Myriota promises satellite IoT from matchbox-sized device

ExactEarthAustralian startup Myriota is commercialising technology developed at the University of South Australia designed to provide two-way communication via satellites for IoT applications from a device the size of a matchbox that will be able to run for several years on a battery.

The company was spun off from the University in November 2015 with a $2m investment from Canadian low earth orbit satellite operator ExactEarth whose polar orbiting satellites it will use for the space segment of the service.

Myriota CEO, Alex Grant, told IoTAustralia that the company hoped to deploy its first terminals in trials in mid 2016. “We are having a lot of conversations with customers about trials and initial deployments by year end, and we aim to have a full commercial service in early 2017,” he said.

He described the company’s key technology advantages as being its low-cost, small form factor, low-powered device and its ability to use low-cost microsatellites and minimal spectrum resources. “We use a very simple communications waveform in order to make the devices very low cost. All the complexity is in the ground station where we have to separate out all the transmissions received from thousands of devices in the field. That is a very complex task.”

Entry level service $1-$2 per month

He said the company was aiming for an entry level service price of $1 to $2 per month depending on the number of messages. “We have not finalised our pricing structure, so that may not be how we sell capacity to our users. There will be some customers with 1000s of sensors so we may do some packages.”

Myriota will offer two services: a one way inbound service where the device will send a few hundred bytes of data when it can see a satellite, and a two way service that will allow for the exchange of data in real time during the window of 10-15 minutes as each satellite passes overhead.

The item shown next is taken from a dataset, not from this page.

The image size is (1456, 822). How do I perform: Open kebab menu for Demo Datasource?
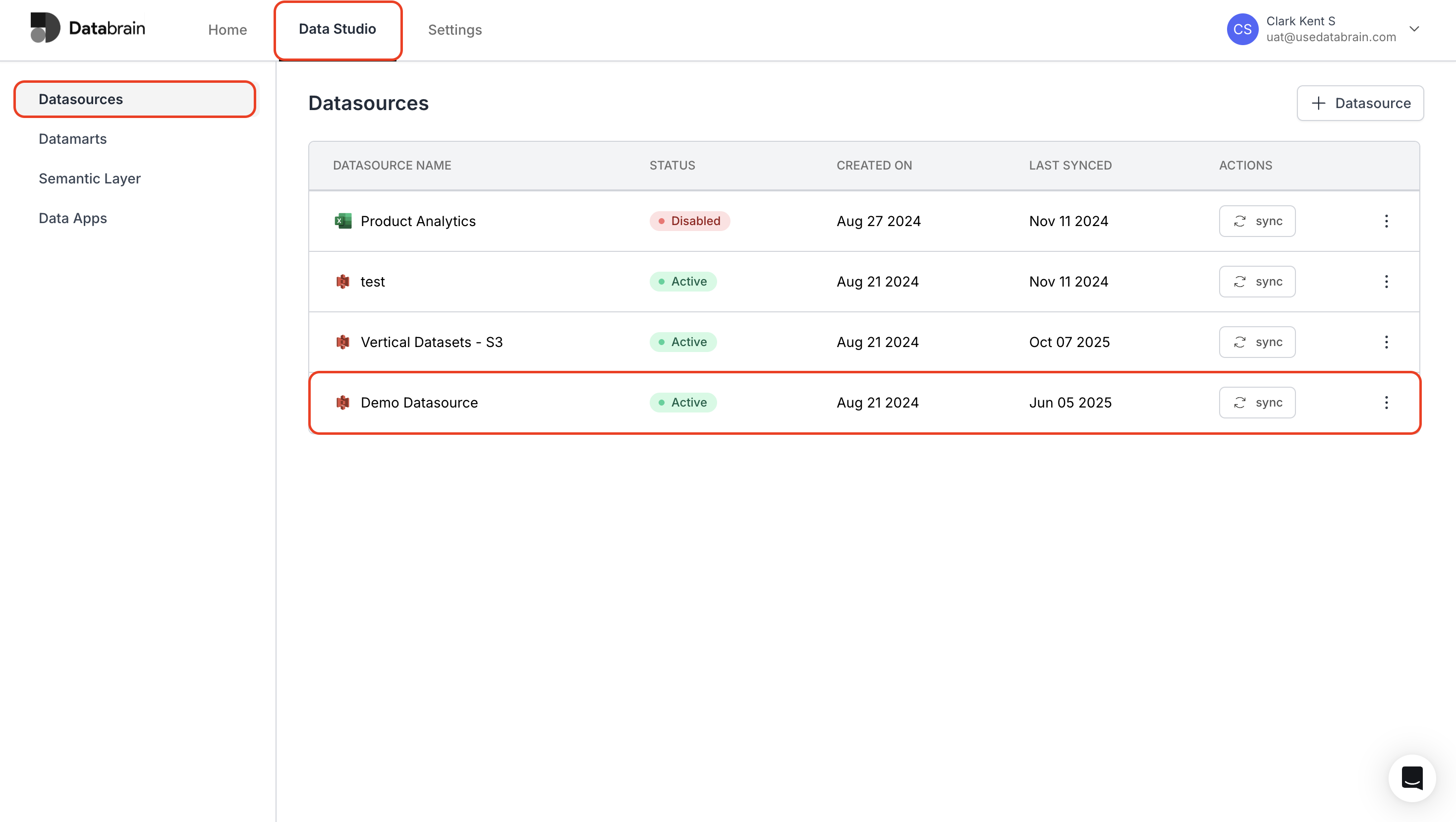1386,403
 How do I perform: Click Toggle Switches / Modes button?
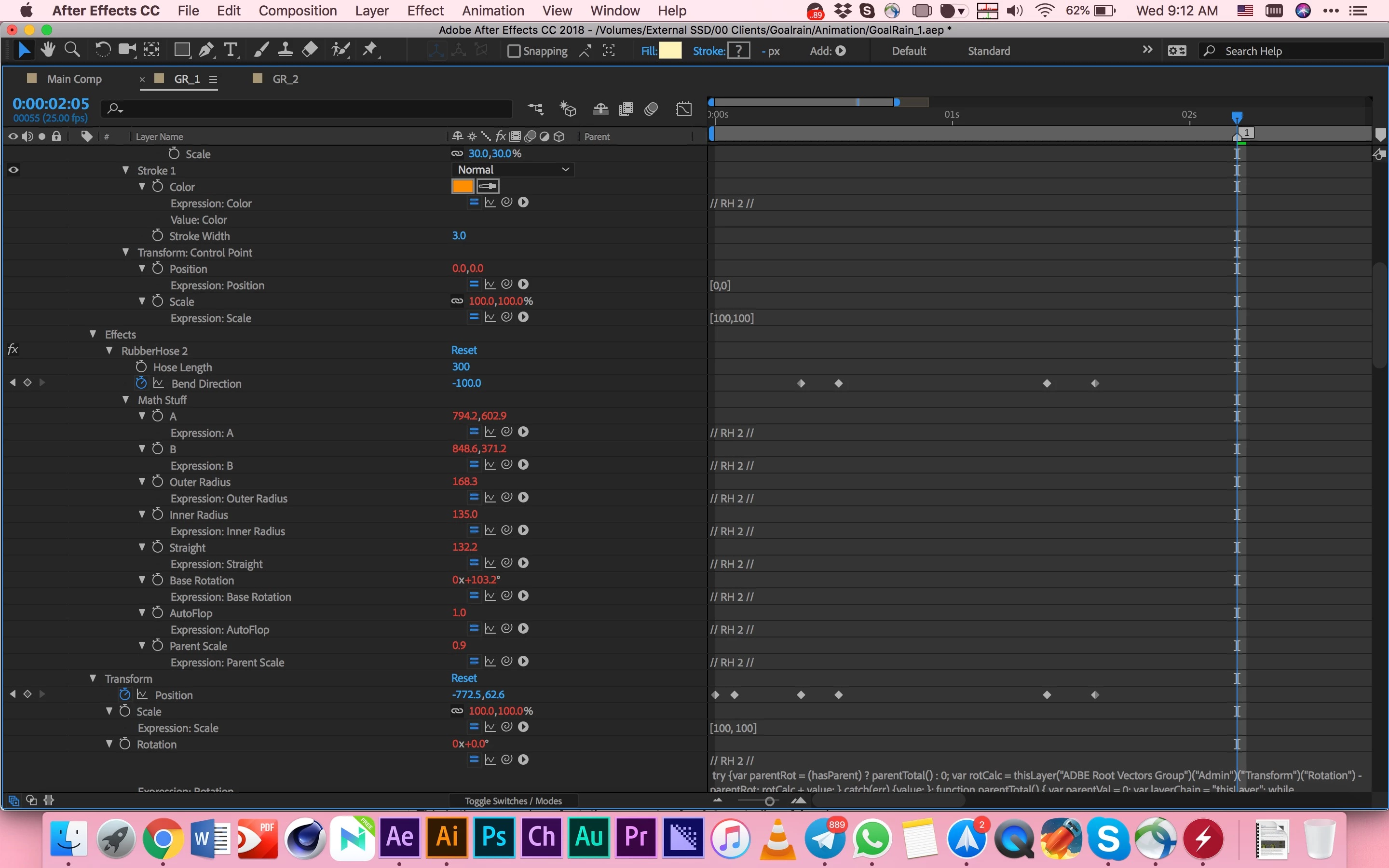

“That service is getting a lot of interest for industrial control applications where you may want to read a parameter from equipment in the field and then set some other parameter based on that reading” Grant said.

He added: “We are aiming to stimulate new applications by being able to offer this at a low price point and having a user terminal that is flexible and that has an applications processor that can run some lightweight applications.”

Not only for remote areas

Although the company’s initial target market is remote areas beyond the reach of cellular networks, Grant said he believed it could be cost competitive with other solutions, and was attracting interest because of its ability to provide an end-to-end service.

“Our initial target is remote area where needs are not being met but time and time again we are finding interest where the convenience of a simple system that works anywhere is attractive. The nice thing we can offer is the ability to support the same type of application but without the need for any terrestrial infrastructure. … We find people in marginal areas who have to jump through hoops to get coverage are approaching us. And at the price points we are talking about we seem to be competitive with some of the cellular solutions.”

Myriota’s initial focus is Australia, but Grant said it was already attracting interest from other countries. “The end game is a global service but as a startup we don’t want to get ahead of ourselves and stretch ourselves too thinly.”

ExactEarth’s satellites have a 90 minute orbital period. They are in polar orbit so a location at the pole can see each satellite every 90 minutes and a location at the equator only once every 12 hours because the earth rotates relative to the orbit of the satellite. ExactEarth already has 10 satellites in orbit and is will have payloads on Iridium second generation of low earth orbit satellites, Iridium NEXT.

Grant said Myriota was confident that it would have more than sufficient capacity on ExactEarth satellites. “We believe we can support hundreds of thousand of terminals if not millions in the first few years and we could use other satellites if we needed to. Very small nanosats and cubesats are coming and we expect those would be capable of providing capacity.”